The identification of latent factors through factor analysis confirmed the large age-related increases in Response Time, i.e., a reduction of “Speed,” and this factor, after correction for sex and age, correlated with Slow Wave Sleep measures such that with more SWS speed was better preserved in aging. The factor Accuracy, which consisted primarily of accuracy measures of working memory and executive function tasks, did not change much with age. Accuracy correlated negatively with sleep continuity and positively with REM sleep such that in older people who maintained sleep continuity and REM sleep, Accuracy was better. One interesting aspect of these correlations is that although SWS correlates positively with sleep continuity, SWS and sleep continuity appear to contribute to different aspects of brain function. The negative correlation between SE (which in essence measures Wake after sleep onset) and Response Time, combined with the absence of a strong correlation between response time and NAW, further indicates that SE and sleep continuity contribute differentially to brain function.

This contribution of sleep continuity and sleep efficiency to performance measures is in accordance with studies in which sleep was assessed by actigraphy [e.g., (56)] and EEG sleep studies [e.g., (21)].

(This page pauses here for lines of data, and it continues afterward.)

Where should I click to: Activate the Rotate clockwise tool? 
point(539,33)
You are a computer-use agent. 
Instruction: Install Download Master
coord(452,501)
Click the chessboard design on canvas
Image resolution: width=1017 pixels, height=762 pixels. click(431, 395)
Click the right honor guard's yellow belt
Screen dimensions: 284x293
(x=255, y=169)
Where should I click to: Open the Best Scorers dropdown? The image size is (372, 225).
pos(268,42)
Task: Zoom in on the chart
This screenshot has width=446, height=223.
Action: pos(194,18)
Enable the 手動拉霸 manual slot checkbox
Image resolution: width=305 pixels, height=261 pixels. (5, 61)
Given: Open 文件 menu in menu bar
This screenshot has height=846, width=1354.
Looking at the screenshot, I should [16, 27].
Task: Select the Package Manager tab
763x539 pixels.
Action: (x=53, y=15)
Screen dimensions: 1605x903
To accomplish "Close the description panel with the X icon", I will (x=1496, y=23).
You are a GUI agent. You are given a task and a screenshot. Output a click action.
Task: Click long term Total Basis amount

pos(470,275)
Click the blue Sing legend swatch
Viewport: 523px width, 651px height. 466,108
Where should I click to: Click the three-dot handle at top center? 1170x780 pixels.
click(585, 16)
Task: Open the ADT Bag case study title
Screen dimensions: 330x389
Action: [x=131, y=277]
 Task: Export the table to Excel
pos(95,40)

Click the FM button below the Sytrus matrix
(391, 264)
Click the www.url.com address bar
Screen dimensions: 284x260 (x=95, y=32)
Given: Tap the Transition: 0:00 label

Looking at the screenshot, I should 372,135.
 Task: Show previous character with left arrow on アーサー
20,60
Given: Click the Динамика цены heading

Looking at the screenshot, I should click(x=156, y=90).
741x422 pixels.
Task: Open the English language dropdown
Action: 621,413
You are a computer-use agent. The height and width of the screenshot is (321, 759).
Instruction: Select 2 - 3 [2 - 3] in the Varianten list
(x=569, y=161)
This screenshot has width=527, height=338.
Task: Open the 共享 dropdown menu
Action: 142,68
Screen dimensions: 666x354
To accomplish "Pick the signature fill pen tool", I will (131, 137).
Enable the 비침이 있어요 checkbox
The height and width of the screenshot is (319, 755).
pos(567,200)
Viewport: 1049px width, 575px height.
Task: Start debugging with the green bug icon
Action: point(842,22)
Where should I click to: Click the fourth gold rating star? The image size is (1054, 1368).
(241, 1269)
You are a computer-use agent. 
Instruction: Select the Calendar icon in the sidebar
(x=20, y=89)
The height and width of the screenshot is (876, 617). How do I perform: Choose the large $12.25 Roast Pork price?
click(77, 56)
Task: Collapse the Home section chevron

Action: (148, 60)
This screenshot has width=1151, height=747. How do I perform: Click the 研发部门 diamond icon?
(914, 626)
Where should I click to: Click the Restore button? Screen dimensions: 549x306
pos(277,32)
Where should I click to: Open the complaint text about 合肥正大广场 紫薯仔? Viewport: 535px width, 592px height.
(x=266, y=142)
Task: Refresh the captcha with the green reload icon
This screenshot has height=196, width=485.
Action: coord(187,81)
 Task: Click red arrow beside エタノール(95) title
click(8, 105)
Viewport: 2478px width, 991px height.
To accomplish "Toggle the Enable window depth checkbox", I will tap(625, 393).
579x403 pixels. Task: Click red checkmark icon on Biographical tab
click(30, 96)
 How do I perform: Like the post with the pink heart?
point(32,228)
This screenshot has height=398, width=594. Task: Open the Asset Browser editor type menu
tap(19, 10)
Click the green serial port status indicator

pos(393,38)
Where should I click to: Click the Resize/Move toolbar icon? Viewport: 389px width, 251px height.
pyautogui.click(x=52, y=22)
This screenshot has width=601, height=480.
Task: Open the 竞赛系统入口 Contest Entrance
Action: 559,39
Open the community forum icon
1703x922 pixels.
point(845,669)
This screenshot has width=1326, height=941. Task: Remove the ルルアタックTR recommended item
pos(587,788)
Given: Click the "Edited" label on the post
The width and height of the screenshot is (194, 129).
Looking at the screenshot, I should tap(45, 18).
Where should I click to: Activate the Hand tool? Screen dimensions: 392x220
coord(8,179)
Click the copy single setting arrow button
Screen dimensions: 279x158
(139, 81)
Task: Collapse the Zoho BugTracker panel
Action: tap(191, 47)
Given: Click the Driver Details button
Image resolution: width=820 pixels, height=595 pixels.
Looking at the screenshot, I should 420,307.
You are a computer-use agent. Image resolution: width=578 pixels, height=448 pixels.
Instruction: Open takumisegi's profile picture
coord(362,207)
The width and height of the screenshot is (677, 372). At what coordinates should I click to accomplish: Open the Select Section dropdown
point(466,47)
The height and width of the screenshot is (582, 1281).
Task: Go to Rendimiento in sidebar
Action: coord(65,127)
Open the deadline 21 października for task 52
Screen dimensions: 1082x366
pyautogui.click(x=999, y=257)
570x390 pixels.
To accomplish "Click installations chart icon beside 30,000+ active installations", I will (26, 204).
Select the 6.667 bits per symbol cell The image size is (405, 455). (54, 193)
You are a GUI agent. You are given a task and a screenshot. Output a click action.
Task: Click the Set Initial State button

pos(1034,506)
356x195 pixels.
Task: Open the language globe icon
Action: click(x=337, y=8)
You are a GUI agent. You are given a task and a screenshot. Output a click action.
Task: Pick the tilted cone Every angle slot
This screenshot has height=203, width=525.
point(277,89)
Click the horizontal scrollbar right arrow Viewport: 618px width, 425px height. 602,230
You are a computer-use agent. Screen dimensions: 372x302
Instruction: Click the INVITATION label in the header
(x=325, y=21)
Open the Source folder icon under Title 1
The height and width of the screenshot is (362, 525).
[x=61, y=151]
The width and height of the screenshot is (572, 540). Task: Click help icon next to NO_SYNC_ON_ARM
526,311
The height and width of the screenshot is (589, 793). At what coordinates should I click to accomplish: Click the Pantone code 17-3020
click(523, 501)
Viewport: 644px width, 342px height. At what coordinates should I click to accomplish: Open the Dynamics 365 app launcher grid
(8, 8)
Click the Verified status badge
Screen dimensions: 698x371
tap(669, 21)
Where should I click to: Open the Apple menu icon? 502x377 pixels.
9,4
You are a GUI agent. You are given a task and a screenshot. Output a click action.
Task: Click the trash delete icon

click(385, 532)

Likewise a positive contribution of REM sleep to cognition has been previously reported [for a comprehensive review see (10)]. In fact, in their pioneering study Feinberg and colleagues reported a positive association between REM sleep and REM density and cognitive performance assessed by the Wechsler Adult intelligence Scale and the Wechsler Memory Scale and did not observe a contribution of stage 4 of NREM sleep in the normal aged participants (57). More recently more REM sleep was shown to be associated with less cognitive decline as assessed by the Trails B Test and a Modified Mini-Mental State Examination in a longitudinal study in healthy older individuals (58). Most recently, a longitudinal study of cognitive decline showed that more REM sleep, but not SWS, was protective against the emergence of dementia (59). It should be noted that in several of these studies measures of sleep fragmentation also correlated with cognitive decline.

It is well established that sleep continuity declines with age and it has been reported in a separate sample that this decline occurs almost exclusively in NREM sleep, and not in REM sleep (60). This suggests that the contributions of sleep continuity and REM sleep to waking performance are to some extent independent. However, few analyses of the contribution of REM continuity to waking functions are available. Furthermore, REM sleep is usually, as in this analysis, treated as a uniform state. Further analyses of the contribution of tonic vs. phasic REM and REM sleep specific events, such as Rapid Eye Movements, to the association between REM sleep and cognition are warranted.

It is also of note that in the current analyses the contribution of sigma activity, which to a large extent reflects sleep spindles (32), to performance was very limited. This is somewhat surprising in view of the reported associations between spindle activity and declarative and procedural memory consolidation and intelligence (61) as well as verbal learning, visual attention and verbal fluency (18). However, in the current analyses, overnight memory consolidation was not considered, and it remains unclear how effects of sleep on memory consolidation relate to other aspects of brain function. In addition, in parts of the sleep spindle literature [e.g., (62)], a distinction is made between fast and slow spindles, a distinction not made in the current analyses.

Subjective Sleep Measures as Predictors of Performance

Some of the subjective sleep measures, and in particular quality of sleep and refreshed upon awakening, were also associated with some of the performance measure as quantified by the factor scores. However, self-reported number of awakenings was not. This may indicate that sQoS and sRuA are to some extent a report of how well participants feel in the morning, rather than reflecting the “trait” quality of their sleep, because objective NAW was one of the best objective sleep quality predictors of performance. It is also possible that some objective arousals are not remembered, if “noticed,” and thus sRuA is at best, a noisy measure of disrupted sleep.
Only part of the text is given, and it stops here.